───── Selected excerpt

# Evangelism & Apologetics: Same things or diffrent?



## thistle93 (Nov 16, 2012)

Hi! Do you think evangelism and apologetics are the same thing or different? Seems that many differentiate the two from one another. Evangelism is seen as hoping to result in converts while apologetics hope is seen as convincing someone intellectually of truth of Christianity. I do not think this is helpful. Should not our evangelism be apologetic and are apolgetics goal be evangelism? Thoughts? 

For His Glory-
Matthew


----------



## Peairtach (Nov 16, 2012)

Cornelius van Til thought, like you, that preaching, evangelism, Christian philosophy and apologetics should be combined.

Great minds think alike.


----------



## Jack K (Nov 16, 2012)

I think of apologetics as defending the truth against claims and thinking that run counter to it. Therefore...

Apologetics is often a necessary part of evangelism, but sometimes those being converted don't have objections that need to be answered. Apologetics may also be a necessary part of the instruction of those who're already believers. It can help keep believers from being deceived by false ideas they may encounter.

So evangelism _may_ happen without apologetics. And apologetics _may_ happen outside of evangelism. But they also may happen together. Often the audience is mixed or we don't know the saved/unsaved status of the person we're speaking to, so evangelism and apologetics and preaching do all combine.

──────────
───── Recorded information

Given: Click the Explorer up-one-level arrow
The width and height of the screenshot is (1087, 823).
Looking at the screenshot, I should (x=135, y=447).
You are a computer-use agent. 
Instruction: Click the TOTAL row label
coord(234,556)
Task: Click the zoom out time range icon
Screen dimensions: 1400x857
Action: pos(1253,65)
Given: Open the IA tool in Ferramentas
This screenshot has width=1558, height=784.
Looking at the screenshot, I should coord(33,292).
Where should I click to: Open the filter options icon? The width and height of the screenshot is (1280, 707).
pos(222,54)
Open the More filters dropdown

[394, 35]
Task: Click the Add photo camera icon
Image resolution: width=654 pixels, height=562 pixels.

──────────

- **Requests**
[1] In the thread on evangelism and apologetics, substitute "new believers" for "converts" and write out the passage from "# Evangelism &" up to and including "be evangelism? Thoughts?".
[2] Resume the forum thread on evangelism and apologetics, starting right after its final sentence.

- **Task responses**
[1]
# Evangelism & Apologetics: Same things or diffrent?



## thistle93 (Nov 16, 2012)

Hi! Do you think evangelism and apologetics are the same thing or different? Seems that many differentiate the two from one another. Evangelism is seen as hoping to result in new believers while apologetics hope is seen as convincing someone intellectually of truth of Christianity. I do not think this is helpful. Should not our evangelism be apologetic and are apolgetics goal be evangelism? Thoughts?

[2]
*****

I don't like the "convincing someone intellectually of truth of Christianity" definition for apologetics you mentioned, though. I don't think it's a good idea to separate the intellectual from the whole message like that. I think that whatever we do—calling people to faith, defending truth, discipling believers—we ought to speak with our whole person and to the whole person. Defending the faith isn't just about intellectual reason. People also become convinced of truth by how it resonates with their hearts, by how believers live and love each other, by the integrity of the speaker and so on. All of these, along with the intellectual, are essential to apologetics, evangelism, preaching, discipling—the whole work of the minister.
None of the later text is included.